A treatment agent for synthetic fibers, comprising one or more selected from cycloalkylalkanol derivatives represented by the following general formulas (1) and (2).

(In the formula,
Ring Q ^a : cycloalkylene group having 3 to 8 carbon atoms R ^1a : hydrogen atom or alkyl group having 1 to 12 carbon atoms R ^2a : divalent hydrocarbon group having 1 to 12 carbon atoms R ³ : hydrogen atom or carbon number Residue A ^1a O: alkyleneoxy group having 2 to 4 carbon atoms (however, when there are two or more such alkyleneoxy groups, one kind alone or two or more kinds good.)
m ^a : an integer from 0 to 100)

(Wherein, rings Q ^b , R ^1b , R ^2b , A ^1b O, and mb each independently have the same meanings as rings Q ^a , R ^1a , R ^2a , ^{A 1a} O, and ^ma in formula (1) and
R ⁴ : a residue obtained by removing two hydroxyl groups from a dicarboxylic acid having 4 to 12 carbon atoms) R1a in the general formula ( ¹ ) contains one or more selected from a cycloalkylalkanol derivative in which ^R1a is a hydrogen atom and a cycloalkylalkanol derivative in which R1b in the general formula (2) is a hydrogen atom. Item 1. The treatment agent for synthetic fibers according to item 1. R ^2a in the general formula (1) is a cycloalkylalkanol derivative which is a divalent hydrocarbon group having 2 to 8 carbon atoms, and R ^2b in the general formula (2) is a divalent carbonization group having 2 to 8 carbon atoms. The treatment agent for synthetic fibers according to claim 1 or 2, containing one or more selected from cycloalkylalkanol derivatives that are hydrogen groups. R ³ in the general formula (1) is a cycloalkylalkanol derivative which is a residue obtained by removing a hydroxyl group from an aliphatic monocarboxylic acid having 6 to 22 carbon atoms, and a cycloalkylalkanol derivative represented by the general formula (2). The treatment agent for synthetic fibers according to any one of claims 1 to 3, containing one or more selected. The synthetic fiber treatment agent according to any one of claims 1 to 4, which contains 0.01 to 30% by mass of the cycloalkylalkanol derivative relative to the total mass of the synthetic fiber treatment agent. The treatment agent for synthetic fibers according to any one of claims 1 to 5, further comprising a nonionic surfactant (excluding the cycloalkylalkanol derivative) and an ionic surfactant. The treatment agent for synthetic fibers according to any one of claims 1 to 5, further comprising a smoothing agent, a nonionic surfactant (excluding the cycloalkylalkanol derivative) and an ionic surfactant. The ionic surfactant is an organic phosphate ester P1 represented by the following general formula (3), an organic phosphate ester P2 represented by the following general formula (4), and the following general formula (5). The treatment agent for synthetic fibers according to claim 6 or 7, containing at least one organic phosphate ester selected from organic phosphate esters P3.

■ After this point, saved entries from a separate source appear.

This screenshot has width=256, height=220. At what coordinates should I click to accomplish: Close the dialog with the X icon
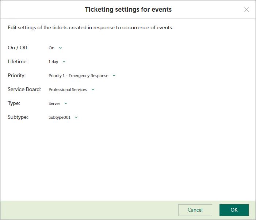coord(247,10)
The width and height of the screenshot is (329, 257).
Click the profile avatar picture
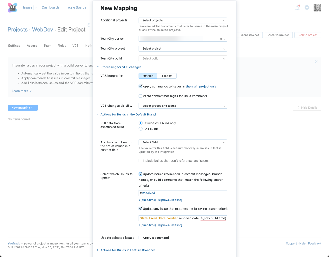[x=317, y=7]
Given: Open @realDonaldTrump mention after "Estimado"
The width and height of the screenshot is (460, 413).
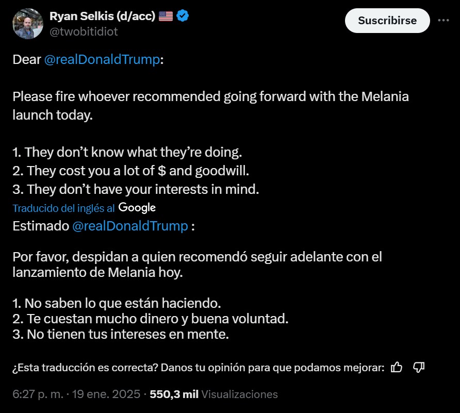Looking at the screenshot, I should click(x=130, y=226).
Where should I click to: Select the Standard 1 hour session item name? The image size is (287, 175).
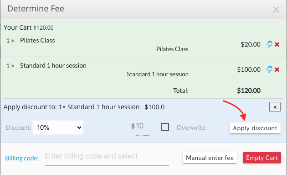coord(53,65)
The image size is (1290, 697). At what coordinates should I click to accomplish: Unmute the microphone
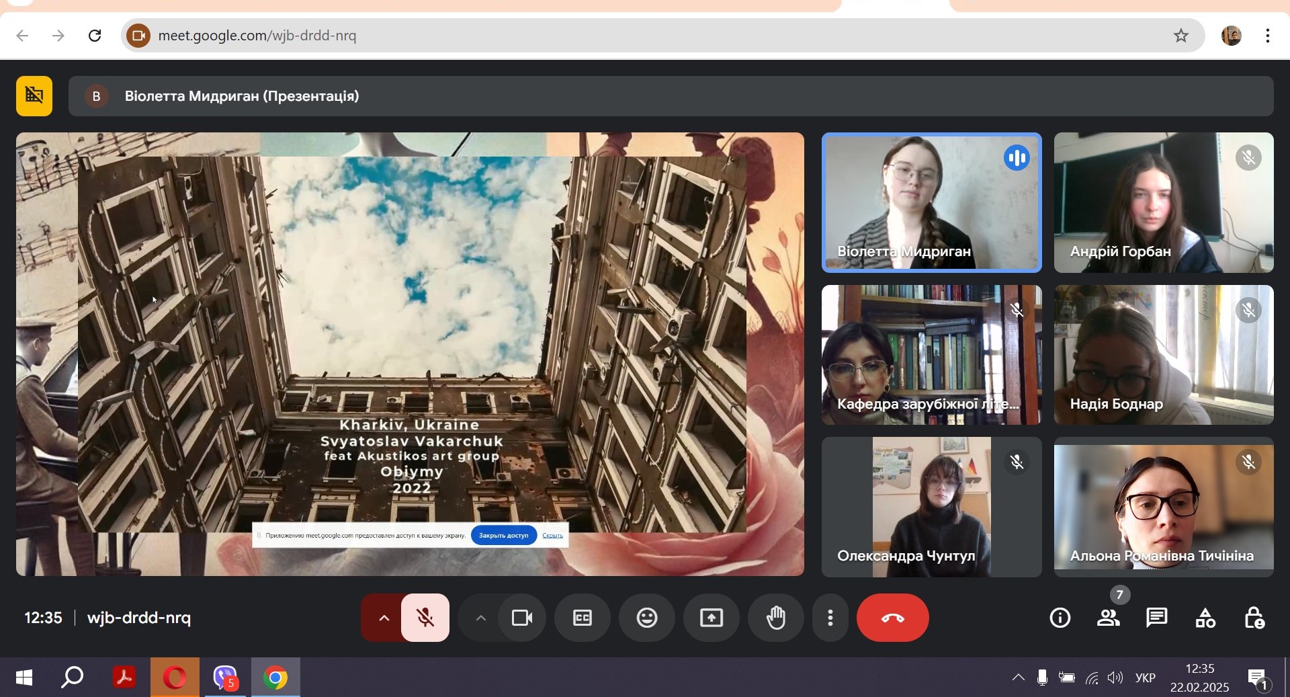425,618
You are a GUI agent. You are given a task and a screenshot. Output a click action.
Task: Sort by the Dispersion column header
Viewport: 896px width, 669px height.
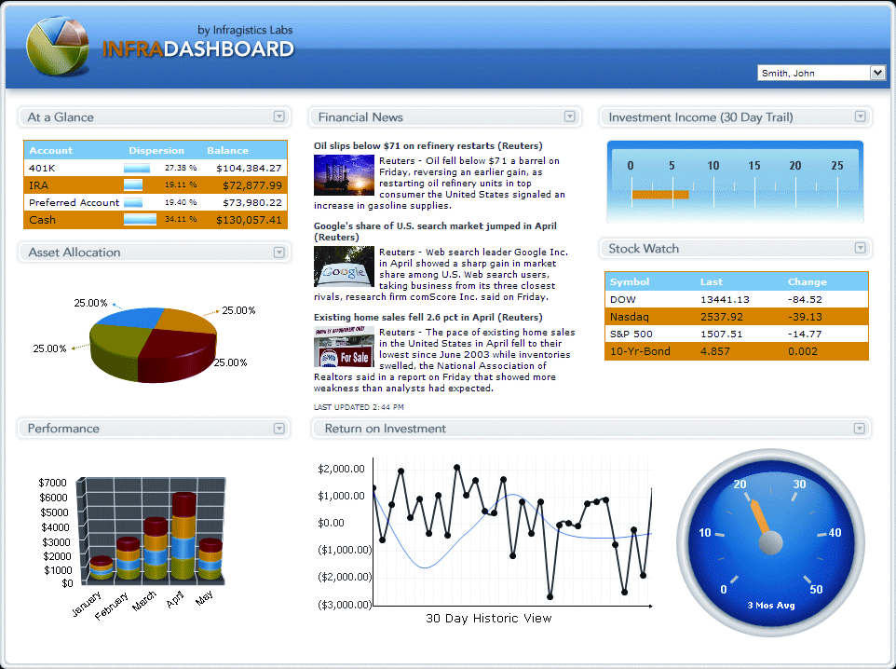pos(156,150)
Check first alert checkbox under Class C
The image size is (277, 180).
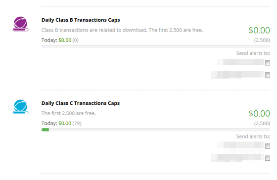coord(268,146)
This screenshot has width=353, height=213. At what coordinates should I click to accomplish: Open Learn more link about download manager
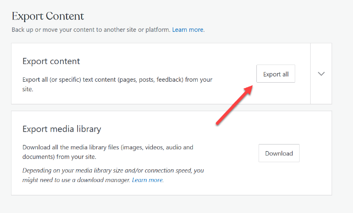point(147,180)
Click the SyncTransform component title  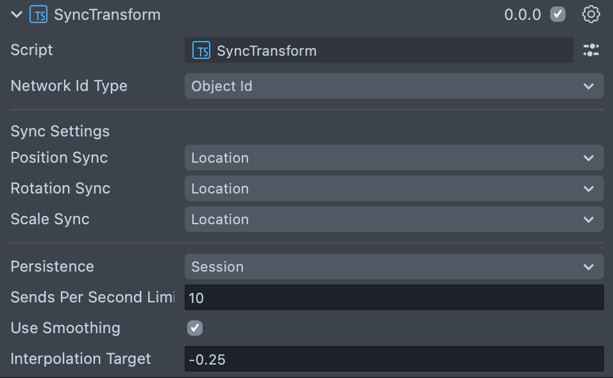click(107, 15)
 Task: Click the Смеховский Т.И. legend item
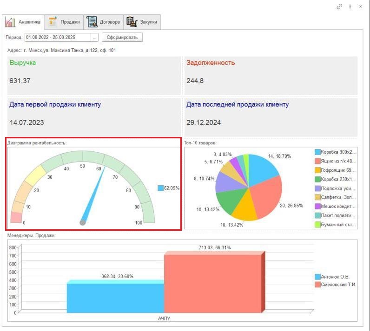(x=338, y=285)
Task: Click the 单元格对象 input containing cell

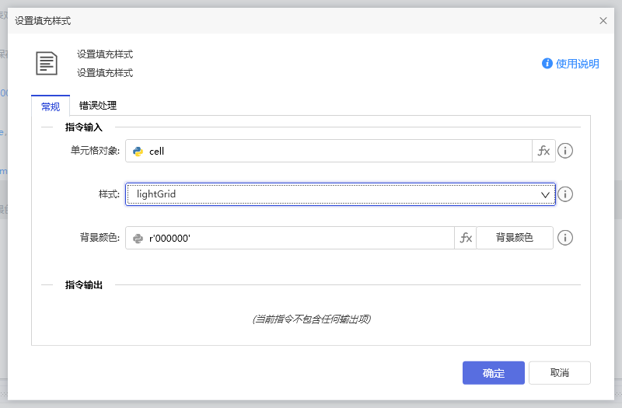Action: pyautogui.click(x=334, y=152)
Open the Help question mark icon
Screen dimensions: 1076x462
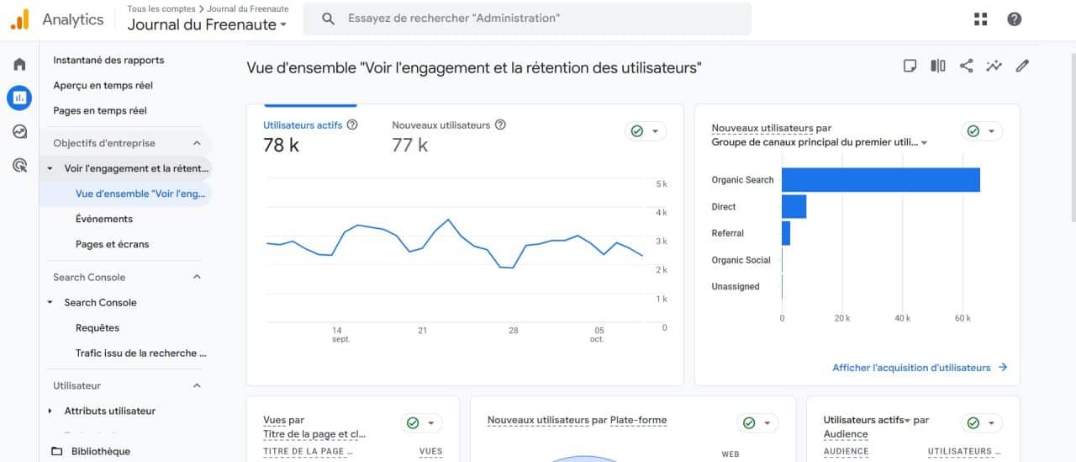(x=1014, y=19)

(Wherein, rings Q ^c , R ^1c , R ^2c , A ^1c O and m ^c are independently the same as rings Q ^a , R ^1a , R ^2a , A ^1a O and ^ma of general formula (1). meaning,
n: an integer of 2 to 4 R ⁵ : a residue obtained by removing a terminal oxygen atom from "R ^{1c -ring} Q ^c -R ^2c -O-(A ^1c O)m ^c -" (with the proviso that ring Q ^c , R ^1c , R ^2c , A ^1c O, and m ^c each independently have the same meaning as ring Q ^a , R ^1a , R ^2a , A ^1a O, and m ^a in general formula (1)), alkali metal, alkaline earth metal (1/2), organic amine salt, or hydrogen atom M ¹ : alkali metal, alkaline earth metal (1/2), organic amine salt, or hydrogen atom)

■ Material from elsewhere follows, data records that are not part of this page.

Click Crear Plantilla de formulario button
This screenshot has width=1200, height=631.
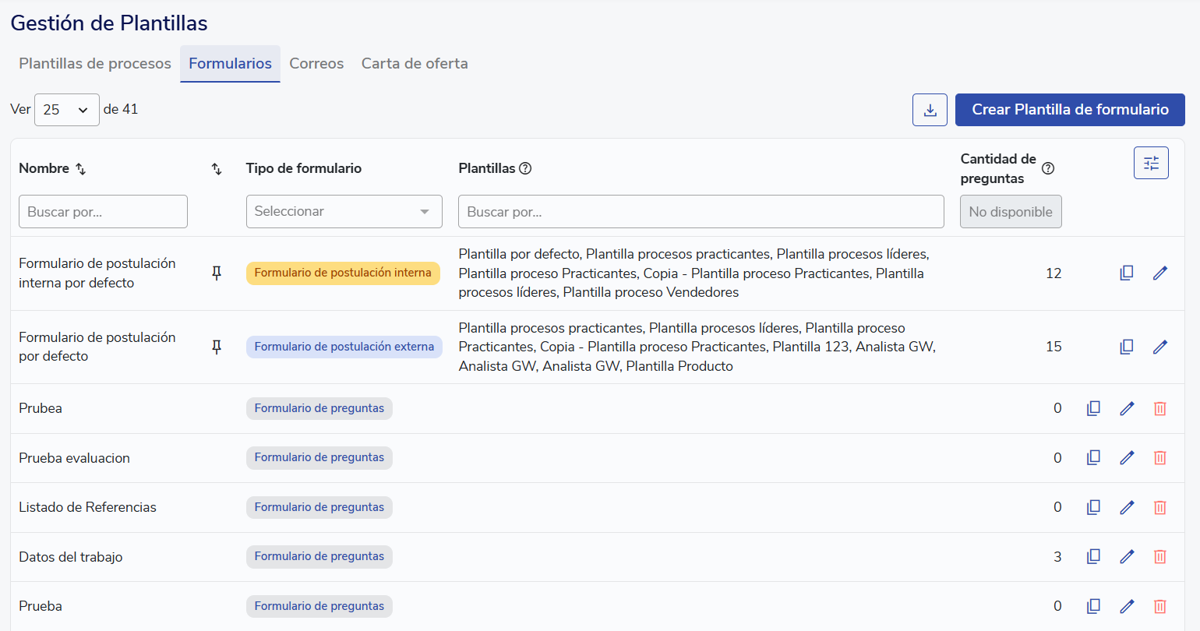(x=1070, y=110)
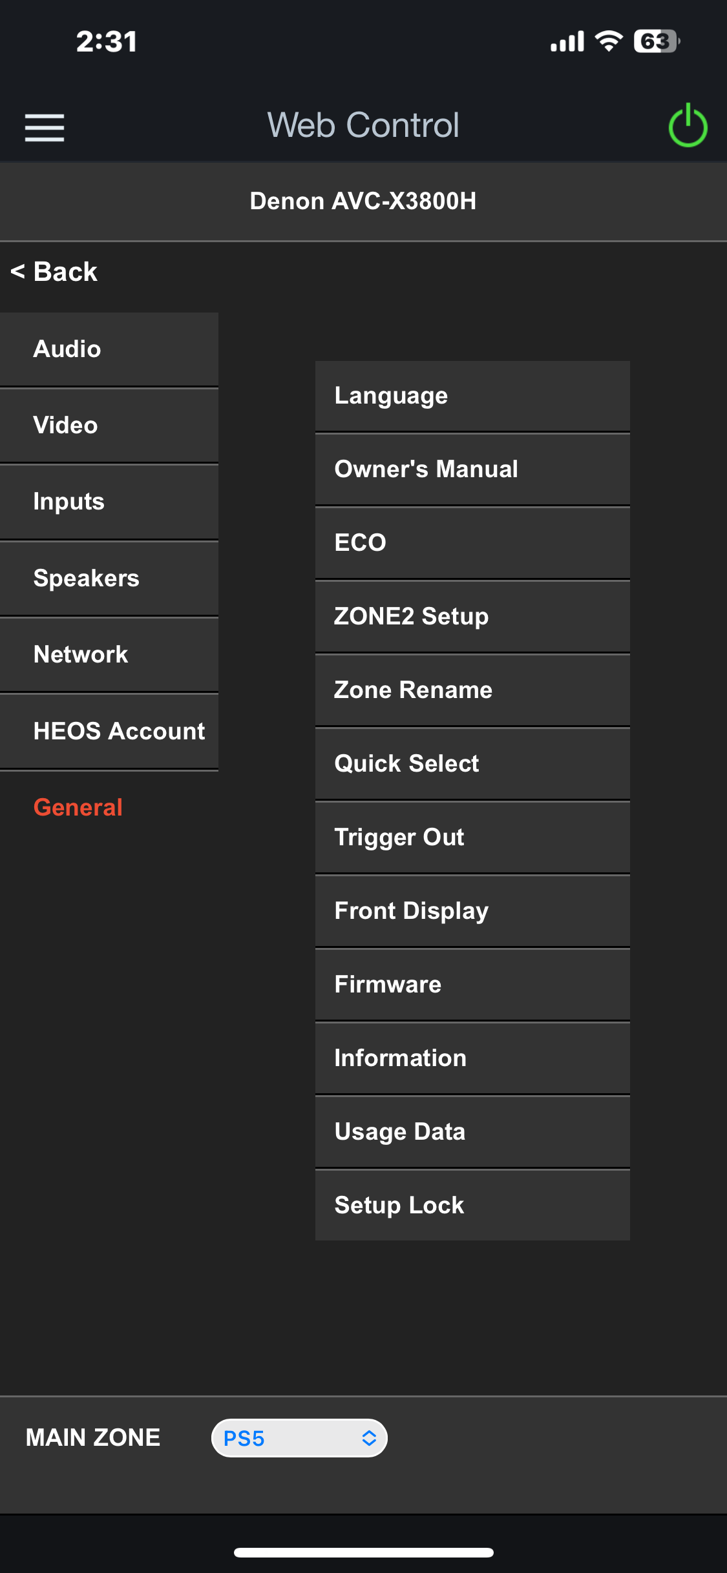Toggle the green power button
Viewport: 727px width, 1573px height.
click(x=688, y=126)
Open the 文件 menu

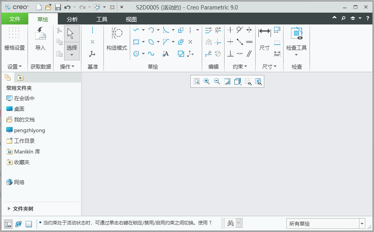coord(15,18)
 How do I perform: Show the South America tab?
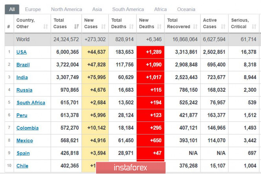point(128,9)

(Wherein, rings Q ^d , R ^1d , R ^2d , A ^1d O(OA ^1d ), and m ^d are rings Q ^a , R ^1a , R ^2a , ^{A 1a} O, and ma of general formula (1), respectively. independently of the same meaning,
M ² : alkali metal, alkaline earth metal (1/2), organic amine salt, or hydrogen atom)

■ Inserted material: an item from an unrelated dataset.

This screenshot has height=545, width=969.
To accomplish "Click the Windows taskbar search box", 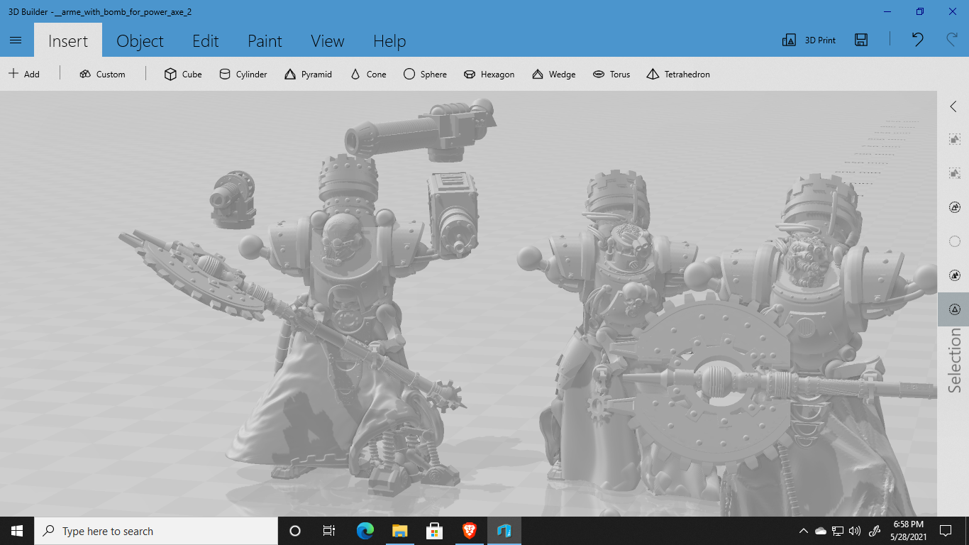I will (x=156, y=531).
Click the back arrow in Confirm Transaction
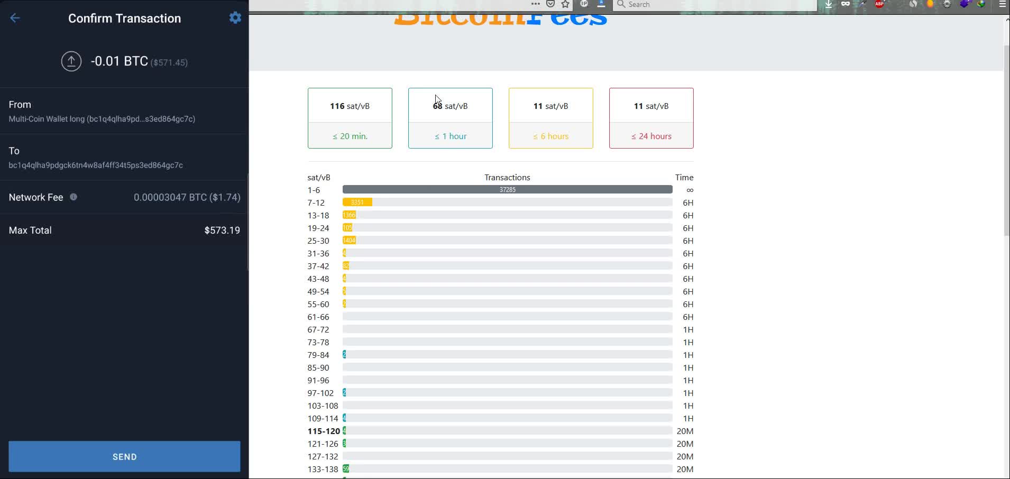 click(x=15, y=18)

(Wherein, ring Q ^e , R ^1e , R ^2e , A ^1e O and me are each independently the same as ring Q ^a , R ^1a , R ^2a , ^{A 1a} O and ^ma of general formula (1). meaning,
M ³ , M ⁴ : each independently alkali metal, alkaline earth metal (1/2), organic amine salt, or hydrogen atom) A synthetic fiber to which the synthetic fiber treatment agent according to any one of claims 1 to 8 is attached. A method for treating synthetic fibers, which comprises applying the treatment agent for synthetic fibers according to any one of claims 1 to 8 to the synthetic fibers in an amount of 0.1 to 5% by mass.